In the review of The Goop Lab, copy the passage from "At the same" to "and their solutions." and change "redeeming qualities" to "strengths".
Top of Supplied text
The fourth episode explores the roles of nutrition and genetics in aging; how one can potentially reduce their “biological age”. It has Gwyneth, Elise and Wendy undertaking three different types of diets, that include fasting, veganism, and a pescatarian diet. It also looks at different kinds of facial treatments that ranged from acupuncture to “Vampire facial”.
The fifth episode introduces us John Amaral and his energy healing techniques. It explores the human energy field, and how emotional pain gets stored in our cells. Among other things, it focuses on the role fascia, the connective tissues in energy healing. The final episode sheds light on the concepts of mediumship and psychic energy. It takes us to Laura Lynne Jackson who conducts a workshop for the Goopers. The episode explores the concept of connecting with the consciousness that has left the physical body.
The Goop Lab Review:
When Laura in the final episode tells us the Goopers to keep an “open mind”, Paltrow probably wishes the same from her audience. ‘The Goop Lab’ attempts to provide alternatives that will allow, as Paltrow says in the beginning of the episode, “the optimization of self”. It does highlight the key concerns faced by our society in the current times. It also explores how subjective these issues can be. But ‘The Goop Lab’ remains in faulty in its process when it suggests their solutions.
Despite the criticism Paltrow’s brand has faced over the years, one can inevitably see where its charm lies. Early on in the series, one of the guests quite aptly says, “As a culture, we’re hungry for something to help us heal”. This is, of course, the harsh reality of our times, with the increasing number of mental health issues, trauma, and pain that our people experience.
Pharmaceutical medication remains tricky till date, and therapies haven’t always had the best results. In times like these, ‘The Goop Lab’ fulfills the curiosity of “what else?” and offers us an alternative that would impact us on both an emotional and spiritual plane. However, one cannot help but think of how Goop also monetizes on these “solutions”. Is it after all not a capitalist lifestyle brand? That itself raises questions on its ethics.
Despite it providing alternatives, it is ultimately also praising unregulated theories, a lot of which are mere hypotheses. It obviously warns its viewers before each episode that “the series is designed to entertain and inform – not provide medical advice”. But with seriousness of the issues relating to one’s mental health, any unregulated theory that could potentially influence millions, can prove to be highly irresponsible. ‘The Goop Lab’ remains uncritical to these theories, which proves to be its greatest flaw. That, and of course, the lack of medical practitioners and medical evidence it incorporates when it looks at the alternatives.
At the same time, there is no denying that the methods and theories mentioned in the series have worked for certain people. ‘The Goop Lab’ certainly also has several redeeming qualities. For one, it looks at the growing general dissatisfaction, frustration and trauma that feels the minds of the people in our society. It is also deeply empathetic and open-minded when it looks at the different issues and their solutions.
But, if there is one episode where ‘The Goop Lab’ strikes gold, it is ‘The Pleasure is Ours’. The episode touches on several crucial issues relating to female sexuality and female pleasure. With some help from Betty Dodson, it manages to break myths on the female anatomy and the stigma associated with sex for women.
There is also a scene showing a series of vulvas of real women, in their different shapes, colours, and size. This proves to be significant due to the lack of knowledge women have on their own bodies. In fact, the docuseries becomes quietly revolutionary in the way it empowers women by providing them with knowledge about their own vulvas. To sum it up, ‘The Goop Lab’ is at best fascinating and informative, and at worst, absolutely preposterous.
Bottom of Supplied text
Top of Information supplied
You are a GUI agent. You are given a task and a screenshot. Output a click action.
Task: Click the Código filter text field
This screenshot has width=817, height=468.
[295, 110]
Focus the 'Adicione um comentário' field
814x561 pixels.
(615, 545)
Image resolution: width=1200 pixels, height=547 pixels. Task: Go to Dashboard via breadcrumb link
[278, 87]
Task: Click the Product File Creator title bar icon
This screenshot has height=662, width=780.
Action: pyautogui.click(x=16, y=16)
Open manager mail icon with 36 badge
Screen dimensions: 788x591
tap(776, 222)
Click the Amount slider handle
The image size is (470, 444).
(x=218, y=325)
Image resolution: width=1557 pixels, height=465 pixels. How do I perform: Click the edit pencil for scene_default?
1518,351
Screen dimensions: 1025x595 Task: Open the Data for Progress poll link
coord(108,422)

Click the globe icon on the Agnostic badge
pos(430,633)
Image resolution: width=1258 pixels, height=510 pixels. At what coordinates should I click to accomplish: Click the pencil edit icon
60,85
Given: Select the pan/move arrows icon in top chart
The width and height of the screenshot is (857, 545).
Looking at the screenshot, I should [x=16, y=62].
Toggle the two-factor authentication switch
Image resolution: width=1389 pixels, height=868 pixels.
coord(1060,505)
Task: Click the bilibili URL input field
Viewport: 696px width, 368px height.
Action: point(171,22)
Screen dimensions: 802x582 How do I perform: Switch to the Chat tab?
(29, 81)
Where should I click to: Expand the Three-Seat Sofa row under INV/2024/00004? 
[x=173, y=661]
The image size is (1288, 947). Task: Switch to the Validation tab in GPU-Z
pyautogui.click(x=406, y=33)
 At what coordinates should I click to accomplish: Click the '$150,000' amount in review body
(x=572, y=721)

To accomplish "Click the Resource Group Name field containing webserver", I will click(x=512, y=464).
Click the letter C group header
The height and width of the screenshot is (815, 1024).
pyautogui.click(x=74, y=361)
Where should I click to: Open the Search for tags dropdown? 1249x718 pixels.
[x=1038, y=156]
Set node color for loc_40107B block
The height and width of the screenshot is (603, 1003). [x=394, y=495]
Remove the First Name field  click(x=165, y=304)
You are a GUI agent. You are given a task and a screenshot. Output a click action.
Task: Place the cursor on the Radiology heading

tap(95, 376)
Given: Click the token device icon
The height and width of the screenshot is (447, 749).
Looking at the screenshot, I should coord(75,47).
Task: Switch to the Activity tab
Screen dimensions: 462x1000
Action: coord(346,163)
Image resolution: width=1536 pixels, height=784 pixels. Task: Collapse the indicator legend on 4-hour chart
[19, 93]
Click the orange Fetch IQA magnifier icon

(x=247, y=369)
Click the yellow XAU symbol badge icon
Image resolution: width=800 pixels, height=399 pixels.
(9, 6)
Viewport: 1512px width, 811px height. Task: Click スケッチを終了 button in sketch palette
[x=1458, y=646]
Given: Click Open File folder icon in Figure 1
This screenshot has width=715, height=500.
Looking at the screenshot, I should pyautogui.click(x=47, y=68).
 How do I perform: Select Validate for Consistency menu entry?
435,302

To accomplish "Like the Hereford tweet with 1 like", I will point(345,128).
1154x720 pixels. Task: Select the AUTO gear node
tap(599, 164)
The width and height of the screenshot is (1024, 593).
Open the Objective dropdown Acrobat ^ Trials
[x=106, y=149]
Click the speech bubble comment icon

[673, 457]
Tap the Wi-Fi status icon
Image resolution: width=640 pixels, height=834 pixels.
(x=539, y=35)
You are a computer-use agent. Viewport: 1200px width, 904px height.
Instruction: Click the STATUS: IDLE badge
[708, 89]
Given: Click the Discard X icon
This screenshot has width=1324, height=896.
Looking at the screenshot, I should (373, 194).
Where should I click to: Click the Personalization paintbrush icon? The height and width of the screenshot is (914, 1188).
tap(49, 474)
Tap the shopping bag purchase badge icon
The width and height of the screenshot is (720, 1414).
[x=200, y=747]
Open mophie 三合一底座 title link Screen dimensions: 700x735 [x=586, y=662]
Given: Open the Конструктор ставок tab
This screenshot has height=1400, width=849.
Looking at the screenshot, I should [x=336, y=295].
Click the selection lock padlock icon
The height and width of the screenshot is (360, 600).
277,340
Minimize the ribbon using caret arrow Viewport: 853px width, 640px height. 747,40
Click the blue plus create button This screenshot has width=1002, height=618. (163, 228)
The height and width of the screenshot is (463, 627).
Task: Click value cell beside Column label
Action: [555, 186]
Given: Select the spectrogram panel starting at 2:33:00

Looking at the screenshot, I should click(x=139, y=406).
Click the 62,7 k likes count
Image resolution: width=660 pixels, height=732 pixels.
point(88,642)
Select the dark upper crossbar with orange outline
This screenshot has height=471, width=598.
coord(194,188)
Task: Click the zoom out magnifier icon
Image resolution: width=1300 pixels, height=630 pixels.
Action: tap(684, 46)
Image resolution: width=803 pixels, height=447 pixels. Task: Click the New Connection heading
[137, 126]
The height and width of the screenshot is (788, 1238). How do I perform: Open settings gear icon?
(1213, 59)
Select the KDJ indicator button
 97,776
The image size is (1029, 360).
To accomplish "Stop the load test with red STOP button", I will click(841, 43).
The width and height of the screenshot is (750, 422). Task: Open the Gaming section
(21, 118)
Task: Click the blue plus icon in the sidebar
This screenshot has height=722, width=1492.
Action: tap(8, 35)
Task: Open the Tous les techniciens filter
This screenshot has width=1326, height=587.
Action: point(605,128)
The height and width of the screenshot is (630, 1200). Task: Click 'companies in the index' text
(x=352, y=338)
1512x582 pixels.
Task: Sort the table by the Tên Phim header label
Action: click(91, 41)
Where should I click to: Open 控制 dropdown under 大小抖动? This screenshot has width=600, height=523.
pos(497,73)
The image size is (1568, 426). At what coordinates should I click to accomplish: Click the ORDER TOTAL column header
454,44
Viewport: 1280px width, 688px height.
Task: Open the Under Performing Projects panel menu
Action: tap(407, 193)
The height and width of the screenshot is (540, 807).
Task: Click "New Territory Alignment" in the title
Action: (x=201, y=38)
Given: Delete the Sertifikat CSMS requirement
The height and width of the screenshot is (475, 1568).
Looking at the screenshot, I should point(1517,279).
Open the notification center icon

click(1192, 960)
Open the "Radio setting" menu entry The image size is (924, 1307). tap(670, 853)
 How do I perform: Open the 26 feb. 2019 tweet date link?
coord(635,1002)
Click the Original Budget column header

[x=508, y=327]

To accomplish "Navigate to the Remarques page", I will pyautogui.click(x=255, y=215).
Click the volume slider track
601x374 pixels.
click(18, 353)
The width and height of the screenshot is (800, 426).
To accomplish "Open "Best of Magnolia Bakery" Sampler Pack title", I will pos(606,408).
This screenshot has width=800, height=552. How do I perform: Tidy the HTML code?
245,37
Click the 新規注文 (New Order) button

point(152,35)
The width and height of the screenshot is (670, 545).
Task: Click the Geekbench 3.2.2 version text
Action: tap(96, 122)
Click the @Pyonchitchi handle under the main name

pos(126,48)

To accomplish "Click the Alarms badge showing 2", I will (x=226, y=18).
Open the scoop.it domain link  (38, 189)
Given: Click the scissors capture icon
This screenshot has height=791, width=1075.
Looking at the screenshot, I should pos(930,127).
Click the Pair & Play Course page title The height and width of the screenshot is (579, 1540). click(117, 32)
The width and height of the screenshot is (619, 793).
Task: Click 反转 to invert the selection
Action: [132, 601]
Bottom of Information supplied
■ **Answer to this exercise**
At the same time, there is no denying that the methods and theories mentioned in the series have worked for certain people. ‘The Goop Lab’ certainly also has several strengths. For one, it looks at the growing general dissatisfaction, frustration and trauma that feels the minds of the people in our society. It is also deeply empathetic and open-minded when it looks at the different issues and their solutions.